━━━ GIVEN INFORMATION

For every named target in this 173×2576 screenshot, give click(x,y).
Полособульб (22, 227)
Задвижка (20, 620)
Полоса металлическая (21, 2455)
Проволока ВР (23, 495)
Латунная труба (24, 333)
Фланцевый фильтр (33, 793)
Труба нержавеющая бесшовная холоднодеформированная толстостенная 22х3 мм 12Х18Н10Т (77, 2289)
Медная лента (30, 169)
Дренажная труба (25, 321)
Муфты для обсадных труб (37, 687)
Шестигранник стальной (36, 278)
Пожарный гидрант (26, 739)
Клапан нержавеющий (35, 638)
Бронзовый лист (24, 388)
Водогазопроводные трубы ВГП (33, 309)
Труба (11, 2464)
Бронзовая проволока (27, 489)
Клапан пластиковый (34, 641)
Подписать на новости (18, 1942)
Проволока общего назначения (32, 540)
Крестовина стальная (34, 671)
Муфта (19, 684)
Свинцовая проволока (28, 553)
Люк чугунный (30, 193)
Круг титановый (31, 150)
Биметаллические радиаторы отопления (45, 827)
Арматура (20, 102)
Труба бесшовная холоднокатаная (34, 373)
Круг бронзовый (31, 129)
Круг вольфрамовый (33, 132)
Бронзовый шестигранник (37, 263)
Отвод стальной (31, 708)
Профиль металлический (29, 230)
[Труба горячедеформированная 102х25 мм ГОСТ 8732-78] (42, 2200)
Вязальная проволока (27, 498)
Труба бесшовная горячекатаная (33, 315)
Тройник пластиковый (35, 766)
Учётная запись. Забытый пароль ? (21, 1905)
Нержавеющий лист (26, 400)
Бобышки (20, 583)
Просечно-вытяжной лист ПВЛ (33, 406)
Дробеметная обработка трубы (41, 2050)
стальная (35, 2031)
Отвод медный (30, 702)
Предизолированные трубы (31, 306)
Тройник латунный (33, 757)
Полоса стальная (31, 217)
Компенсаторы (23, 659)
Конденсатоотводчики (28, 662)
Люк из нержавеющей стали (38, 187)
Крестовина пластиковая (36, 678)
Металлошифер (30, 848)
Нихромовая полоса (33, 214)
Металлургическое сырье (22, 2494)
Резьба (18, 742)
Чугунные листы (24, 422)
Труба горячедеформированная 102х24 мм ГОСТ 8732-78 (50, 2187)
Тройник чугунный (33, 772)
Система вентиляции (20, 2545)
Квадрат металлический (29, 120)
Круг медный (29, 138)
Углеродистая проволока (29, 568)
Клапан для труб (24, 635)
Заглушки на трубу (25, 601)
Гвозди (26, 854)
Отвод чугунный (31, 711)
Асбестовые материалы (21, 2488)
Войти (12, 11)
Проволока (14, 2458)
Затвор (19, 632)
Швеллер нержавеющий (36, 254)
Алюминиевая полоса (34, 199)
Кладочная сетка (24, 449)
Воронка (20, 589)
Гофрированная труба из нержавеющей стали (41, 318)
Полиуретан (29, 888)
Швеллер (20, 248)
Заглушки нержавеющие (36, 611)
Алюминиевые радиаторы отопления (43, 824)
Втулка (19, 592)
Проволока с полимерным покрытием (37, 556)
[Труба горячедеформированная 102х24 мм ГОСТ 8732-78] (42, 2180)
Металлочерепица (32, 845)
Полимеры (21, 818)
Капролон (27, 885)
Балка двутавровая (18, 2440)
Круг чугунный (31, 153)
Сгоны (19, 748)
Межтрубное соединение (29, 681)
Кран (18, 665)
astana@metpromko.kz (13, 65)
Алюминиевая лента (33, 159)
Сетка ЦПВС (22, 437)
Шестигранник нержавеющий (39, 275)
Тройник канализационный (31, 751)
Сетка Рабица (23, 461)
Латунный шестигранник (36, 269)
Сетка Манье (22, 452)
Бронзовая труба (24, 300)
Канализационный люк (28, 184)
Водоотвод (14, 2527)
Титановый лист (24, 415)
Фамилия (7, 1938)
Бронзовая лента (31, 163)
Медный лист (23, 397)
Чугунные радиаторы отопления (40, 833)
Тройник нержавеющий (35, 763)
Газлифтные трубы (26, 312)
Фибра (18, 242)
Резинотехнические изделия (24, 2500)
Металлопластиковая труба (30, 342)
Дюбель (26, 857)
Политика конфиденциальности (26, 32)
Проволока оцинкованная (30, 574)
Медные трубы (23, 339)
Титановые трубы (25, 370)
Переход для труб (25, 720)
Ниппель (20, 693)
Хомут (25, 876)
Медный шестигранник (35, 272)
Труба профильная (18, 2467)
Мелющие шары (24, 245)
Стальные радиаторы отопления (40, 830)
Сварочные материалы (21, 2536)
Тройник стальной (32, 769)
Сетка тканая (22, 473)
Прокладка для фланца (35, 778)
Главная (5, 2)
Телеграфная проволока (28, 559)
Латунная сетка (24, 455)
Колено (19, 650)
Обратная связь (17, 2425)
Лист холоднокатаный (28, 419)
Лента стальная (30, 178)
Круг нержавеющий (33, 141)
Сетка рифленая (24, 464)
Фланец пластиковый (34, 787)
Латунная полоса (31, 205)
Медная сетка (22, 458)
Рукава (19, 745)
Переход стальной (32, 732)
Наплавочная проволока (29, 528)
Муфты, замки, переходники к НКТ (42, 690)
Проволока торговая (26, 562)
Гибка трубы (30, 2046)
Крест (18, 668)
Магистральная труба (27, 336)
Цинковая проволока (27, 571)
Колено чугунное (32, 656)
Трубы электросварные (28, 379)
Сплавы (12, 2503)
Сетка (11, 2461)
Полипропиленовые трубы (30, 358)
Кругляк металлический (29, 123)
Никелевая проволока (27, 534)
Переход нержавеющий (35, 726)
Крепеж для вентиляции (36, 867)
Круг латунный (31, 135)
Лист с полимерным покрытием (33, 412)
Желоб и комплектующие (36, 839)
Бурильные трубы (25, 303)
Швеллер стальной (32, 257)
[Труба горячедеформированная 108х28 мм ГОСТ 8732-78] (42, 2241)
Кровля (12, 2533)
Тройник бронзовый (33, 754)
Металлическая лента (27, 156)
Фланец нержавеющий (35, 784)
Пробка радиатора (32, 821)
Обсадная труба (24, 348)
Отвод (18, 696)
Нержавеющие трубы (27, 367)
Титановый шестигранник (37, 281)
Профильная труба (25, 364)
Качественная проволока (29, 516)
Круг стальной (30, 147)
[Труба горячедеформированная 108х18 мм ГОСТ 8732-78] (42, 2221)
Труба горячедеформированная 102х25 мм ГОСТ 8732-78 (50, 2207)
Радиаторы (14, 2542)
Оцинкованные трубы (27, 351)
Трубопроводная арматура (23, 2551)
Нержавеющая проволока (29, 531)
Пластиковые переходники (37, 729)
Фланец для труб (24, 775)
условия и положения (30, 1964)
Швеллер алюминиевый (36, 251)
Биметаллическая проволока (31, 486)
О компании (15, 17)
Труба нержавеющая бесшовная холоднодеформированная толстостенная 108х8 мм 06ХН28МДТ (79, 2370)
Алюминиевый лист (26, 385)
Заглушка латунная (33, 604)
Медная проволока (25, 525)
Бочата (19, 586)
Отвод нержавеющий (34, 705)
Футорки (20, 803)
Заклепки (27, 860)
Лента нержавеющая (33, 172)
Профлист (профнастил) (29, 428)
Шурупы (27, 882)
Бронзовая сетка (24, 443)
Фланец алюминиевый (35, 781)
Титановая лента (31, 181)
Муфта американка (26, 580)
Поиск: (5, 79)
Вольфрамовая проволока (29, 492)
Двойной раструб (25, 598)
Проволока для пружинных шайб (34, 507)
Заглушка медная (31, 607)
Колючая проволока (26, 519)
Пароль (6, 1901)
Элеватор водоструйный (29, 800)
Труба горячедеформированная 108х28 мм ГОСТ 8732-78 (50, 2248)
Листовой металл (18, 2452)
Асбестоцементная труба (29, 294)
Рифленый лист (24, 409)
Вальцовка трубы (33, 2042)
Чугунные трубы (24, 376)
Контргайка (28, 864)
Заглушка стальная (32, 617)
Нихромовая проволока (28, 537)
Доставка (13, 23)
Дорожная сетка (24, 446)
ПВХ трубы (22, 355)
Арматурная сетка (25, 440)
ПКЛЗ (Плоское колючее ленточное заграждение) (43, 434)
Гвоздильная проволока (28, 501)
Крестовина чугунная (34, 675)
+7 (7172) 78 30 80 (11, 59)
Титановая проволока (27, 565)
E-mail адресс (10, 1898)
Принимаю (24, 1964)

━━━━━━

▸ **WHAT TO WORK ON**
All lines above from the one containing "Воронка (20, 589)" to the one containing "Алюминиевая лента (33, 159)" must be repeated exactly, both lines included, and no others.

▸ **PROBLEM SOLUTION**
Воронка (20, 589)
Гофрированная труба из нержавеющей стали (41, 318)
Полиуретан (29, 888)
Швеллер (20, 248)
Заглушки нержавеющие (36, 611)
Алюминиевые радиаторы отопления (43, 824)
Втулка (19, 592)
Проволока с полимерным покрытием (37, 556)
[Труба горячедеформированная 102х24 мм ГОСТ 8732-78] (42, 2180)
Металлочерепица (32, 845)
Полимеры (21, 818)
Капролон (27, 885)
Балка двутавровая (18, 2440)
Круг чугунный (31, 153)
Сгоны (19, 748)
Межтрубное соединение (29, 681)
Кран (18, 665)
astana@metpromko.kz (13, 65)
Алюминиевая лента (33, 159)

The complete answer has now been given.